“The United Kingdom believes Juan Guaido is the right person to take Venezuela forward. We are supporting the US, Canada, Brazil and Argentina to make that happen,” Foreign Secretary Jeremy Hunt said in a statement.
While the European Union stopped short of recognising Mr Guaido, Antonio Tajani, head of the European parliament, said it was he who enjoyed “democratic legitimacy”. Mr Maduro’s victory in last year’s election was not “free and fair”, Mr Tajani added.
But states including Russia, China, Turkey, Iran and Syria lent their backing to Mr Maduro, the man handpicked by Hugo Chavez to succeed him upon his death in 2013. The Kremlin said Vladimir Putin had phoned his longtime ally and “expressed support to the legitimate government of Venezuela amid the acute political crisis that has been provoked from the outside”.

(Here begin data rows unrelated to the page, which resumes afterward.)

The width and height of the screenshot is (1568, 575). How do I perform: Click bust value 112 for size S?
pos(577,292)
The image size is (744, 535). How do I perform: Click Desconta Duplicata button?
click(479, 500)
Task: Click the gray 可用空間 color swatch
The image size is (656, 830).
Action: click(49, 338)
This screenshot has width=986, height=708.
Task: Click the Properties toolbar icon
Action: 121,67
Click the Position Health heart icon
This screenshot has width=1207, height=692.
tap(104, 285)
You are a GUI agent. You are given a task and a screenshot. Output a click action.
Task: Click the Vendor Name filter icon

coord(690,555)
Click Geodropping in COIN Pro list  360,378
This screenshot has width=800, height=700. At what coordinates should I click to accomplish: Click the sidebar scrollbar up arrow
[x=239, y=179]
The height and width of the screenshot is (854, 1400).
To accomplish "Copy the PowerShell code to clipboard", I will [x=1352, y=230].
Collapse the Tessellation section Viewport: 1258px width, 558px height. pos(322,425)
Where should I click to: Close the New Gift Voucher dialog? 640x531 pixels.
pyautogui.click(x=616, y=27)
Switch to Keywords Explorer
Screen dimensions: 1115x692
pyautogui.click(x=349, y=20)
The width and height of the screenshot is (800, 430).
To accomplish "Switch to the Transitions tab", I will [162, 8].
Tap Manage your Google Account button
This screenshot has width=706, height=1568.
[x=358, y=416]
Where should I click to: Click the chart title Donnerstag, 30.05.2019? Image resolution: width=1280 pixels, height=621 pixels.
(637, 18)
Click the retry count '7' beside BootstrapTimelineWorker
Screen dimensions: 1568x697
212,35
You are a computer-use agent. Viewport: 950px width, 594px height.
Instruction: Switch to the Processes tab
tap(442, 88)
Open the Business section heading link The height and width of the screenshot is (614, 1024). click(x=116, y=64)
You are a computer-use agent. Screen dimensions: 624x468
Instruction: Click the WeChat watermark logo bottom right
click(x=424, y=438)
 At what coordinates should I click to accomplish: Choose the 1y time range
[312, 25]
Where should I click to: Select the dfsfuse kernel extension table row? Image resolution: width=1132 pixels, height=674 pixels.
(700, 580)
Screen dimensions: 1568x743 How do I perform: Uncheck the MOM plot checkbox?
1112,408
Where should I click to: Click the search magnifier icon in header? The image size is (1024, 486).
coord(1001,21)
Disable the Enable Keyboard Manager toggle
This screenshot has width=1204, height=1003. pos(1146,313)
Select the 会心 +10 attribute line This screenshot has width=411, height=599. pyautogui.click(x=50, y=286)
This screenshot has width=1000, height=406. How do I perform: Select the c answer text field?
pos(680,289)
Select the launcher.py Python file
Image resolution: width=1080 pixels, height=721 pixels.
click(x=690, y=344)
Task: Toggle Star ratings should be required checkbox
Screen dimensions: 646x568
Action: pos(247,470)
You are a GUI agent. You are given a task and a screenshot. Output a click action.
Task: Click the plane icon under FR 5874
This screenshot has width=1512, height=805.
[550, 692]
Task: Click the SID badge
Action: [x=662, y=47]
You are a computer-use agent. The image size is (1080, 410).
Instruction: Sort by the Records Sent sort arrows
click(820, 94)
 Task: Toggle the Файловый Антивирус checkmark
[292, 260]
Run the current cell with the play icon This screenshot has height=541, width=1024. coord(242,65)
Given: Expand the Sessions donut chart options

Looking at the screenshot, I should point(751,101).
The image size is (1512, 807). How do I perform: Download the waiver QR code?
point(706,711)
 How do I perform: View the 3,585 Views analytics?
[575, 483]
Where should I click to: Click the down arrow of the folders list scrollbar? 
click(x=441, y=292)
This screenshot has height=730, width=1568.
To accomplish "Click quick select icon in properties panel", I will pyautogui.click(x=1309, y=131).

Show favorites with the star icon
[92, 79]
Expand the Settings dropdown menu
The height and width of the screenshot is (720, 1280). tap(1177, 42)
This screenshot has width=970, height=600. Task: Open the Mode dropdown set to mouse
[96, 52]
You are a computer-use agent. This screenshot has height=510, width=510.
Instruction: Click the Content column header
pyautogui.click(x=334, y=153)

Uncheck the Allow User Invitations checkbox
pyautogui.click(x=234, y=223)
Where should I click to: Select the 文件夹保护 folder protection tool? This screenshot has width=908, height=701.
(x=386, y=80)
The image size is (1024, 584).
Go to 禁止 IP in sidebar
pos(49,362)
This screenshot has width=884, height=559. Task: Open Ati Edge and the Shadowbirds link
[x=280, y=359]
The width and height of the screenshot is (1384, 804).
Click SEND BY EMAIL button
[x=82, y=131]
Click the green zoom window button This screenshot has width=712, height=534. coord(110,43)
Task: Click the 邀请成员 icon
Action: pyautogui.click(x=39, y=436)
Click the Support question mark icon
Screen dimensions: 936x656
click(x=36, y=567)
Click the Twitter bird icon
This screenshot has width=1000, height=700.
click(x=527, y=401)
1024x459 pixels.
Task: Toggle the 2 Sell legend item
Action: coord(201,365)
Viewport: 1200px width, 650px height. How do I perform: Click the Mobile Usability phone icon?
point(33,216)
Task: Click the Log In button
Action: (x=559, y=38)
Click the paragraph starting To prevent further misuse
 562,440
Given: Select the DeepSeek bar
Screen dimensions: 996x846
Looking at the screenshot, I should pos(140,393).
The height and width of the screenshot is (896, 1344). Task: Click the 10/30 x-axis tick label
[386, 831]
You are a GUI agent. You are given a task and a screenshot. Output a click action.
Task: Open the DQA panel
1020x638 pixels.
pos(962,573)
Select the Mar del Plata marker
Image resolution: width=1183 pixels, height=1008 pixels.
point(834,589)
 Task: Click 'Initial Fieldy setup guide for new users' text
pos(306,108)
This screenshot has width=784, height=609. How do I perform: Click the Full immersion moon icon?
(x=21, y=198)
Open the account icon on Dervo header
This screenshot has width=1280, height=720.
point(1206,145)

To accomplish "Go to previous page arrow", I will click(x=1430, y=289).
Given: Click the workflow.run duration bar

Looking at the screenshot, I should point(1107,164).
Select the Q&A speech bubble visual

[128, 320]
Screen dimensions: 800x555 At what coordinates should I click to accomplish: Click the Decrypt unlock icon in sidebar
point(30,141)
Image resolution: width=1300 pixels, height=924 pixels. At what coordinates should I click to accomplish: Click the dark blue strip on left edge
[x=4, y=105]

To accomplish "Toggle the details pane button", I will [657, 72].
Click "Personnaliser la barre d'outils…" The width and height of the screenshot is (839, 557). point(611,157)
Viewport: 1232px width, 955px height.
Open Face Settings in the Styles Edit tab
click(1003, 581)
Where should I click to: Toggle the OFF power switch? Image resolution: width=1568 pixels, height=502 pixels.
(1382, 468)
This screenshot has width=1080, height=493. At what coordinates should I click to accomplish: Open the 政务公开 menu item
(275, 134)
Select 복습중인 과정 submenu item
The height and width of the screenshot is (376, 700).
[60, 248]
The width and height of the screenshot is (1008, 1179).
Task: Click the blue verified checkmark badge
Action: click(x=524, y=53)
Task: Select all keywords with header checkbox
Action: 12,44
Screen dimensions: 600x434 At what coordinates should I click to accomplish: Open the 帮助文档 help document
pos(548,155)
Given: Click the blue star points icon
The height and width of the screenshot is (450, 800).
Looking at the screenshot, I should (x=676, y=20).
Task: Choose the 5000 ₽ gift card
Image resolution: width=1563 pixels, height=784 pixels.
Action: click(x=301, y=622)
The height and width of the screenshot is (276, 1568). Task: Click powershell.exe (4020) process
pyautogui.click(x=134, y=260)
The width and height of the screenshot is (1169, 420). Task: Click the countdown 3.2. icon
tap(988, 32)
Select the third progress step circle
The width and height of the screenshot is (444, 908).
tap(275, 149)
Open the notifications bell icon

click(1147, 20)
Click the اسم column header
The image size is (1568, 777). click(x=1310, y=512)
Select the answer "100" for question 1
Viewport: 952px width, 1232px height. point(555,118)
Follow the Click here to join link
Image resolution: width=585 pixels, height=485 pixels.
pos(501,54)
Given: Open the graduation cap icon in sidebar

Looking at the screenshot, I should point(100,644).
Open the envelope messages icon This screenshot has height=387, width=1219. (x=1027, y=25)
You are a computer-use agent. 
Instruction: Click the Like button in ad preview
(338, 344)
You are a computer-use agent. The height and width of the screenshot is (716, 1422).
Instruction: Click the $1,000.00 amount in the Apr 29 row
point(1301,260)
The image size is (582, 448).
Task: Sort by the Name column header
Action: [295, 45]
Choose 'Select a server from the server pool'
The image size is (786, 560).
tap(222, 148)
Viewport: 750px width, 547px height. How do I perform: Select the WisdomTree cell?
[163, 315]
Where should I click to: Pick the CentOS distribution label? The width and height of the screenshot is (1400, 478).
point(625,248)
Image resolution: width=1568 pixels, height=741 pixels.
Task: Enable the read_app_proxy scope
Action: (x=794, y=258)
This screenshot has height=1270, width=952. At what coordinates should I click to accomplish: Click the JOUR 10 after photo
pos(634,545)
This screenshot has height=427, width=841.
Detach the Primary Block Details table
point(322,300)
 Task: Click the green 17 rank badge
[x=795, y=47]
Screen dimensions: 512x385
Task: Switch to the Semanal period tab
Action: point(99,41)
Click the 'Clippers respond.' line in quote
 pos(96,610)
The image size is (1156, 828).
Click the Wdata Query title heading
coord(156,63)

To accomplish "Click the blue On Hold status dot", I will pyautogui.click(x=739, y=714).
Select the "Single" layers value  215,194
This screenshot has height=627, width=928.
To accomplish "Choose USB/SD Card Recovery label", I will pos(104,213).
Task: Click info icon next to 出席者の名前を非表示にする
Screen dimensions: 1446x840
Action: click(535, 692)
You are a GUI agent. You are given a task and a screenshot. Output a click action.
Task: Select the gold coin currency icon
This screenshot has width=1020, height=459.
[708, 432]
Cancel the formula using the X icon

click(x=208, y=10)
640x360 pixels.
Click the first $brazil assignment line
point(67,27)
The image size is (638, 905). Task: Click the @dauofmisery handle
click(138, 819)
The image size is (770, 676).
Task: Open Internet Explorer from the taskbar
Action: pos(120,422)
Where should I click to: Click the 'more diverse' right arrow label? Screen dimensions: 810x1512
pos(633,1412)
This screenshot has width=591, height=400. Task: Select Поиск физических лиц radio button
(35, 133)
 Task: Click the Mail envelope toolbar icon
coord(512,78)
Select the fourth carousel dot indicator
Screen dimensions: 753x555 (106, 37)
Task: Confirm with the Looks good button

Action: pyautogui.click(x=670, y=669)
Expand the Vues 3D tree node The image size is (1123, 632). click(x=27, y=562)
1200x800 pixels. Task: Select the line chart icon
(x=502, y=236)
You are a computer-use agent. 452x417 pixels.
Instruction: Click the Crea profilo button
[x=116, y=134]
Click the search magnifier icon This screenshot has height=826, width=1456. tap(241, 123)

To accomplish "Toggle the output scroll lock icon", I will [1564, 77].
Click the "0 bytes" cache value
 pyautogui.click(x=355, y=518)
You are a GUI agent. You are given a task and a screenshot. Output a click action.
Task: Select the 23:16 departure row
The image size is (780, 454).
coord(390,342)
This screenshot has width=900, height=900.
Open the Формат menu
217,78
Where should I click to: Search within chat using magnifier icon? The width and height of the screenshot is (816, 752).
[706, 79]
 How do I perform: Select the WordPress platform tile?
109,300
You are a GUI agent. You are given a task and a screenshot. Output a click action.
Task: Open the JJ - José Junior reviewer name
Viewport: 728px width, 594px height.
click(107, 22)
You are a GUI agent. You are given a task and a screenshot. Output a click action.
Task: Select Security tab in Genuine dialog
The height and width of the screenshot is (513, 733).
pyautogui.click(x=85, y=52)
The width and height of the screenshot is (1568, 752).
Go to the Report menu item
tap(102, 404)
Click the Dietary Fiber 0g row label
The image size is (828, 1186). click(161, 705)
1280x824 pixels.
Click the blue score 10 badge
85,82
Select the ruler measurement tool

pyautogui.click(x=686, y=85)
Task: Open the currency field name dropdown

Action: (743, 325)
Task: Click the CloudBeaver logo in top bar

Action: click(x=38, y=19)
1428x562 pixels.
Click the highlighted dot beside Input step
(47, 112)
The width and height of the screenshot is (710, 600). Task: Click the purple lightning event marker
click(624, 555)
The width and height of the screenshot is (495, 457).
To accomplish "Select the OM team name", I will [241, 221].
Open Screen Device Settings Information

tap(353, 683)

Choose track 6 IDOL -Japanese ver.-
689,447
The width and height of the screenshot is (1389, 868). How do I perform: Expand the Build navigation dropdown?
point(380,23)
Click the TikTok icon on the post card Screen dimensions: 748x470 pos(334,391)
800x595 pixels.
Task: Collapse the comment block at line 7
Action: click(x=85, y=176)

In response to Washington’s move against him, Mr Maduro ordered US diplomatic staff to leave Venezuela within 72 hours, saying he was breaking relations with the “imperialist United States government”.
But Mr Guaido, along with the US senator Marco Rubio, urged the US not to evacuate personnel, in light of its disavowal of Mr Maduro’s mandate.
On Thursday Mike Pompeo, the US secretary of state, warned “remnant elements of the Maduro regime” against using violence to repress what he called “the peaceful democratic transition”. He called for a meeting of the UN Security Council on Saturday to discuss the crisis.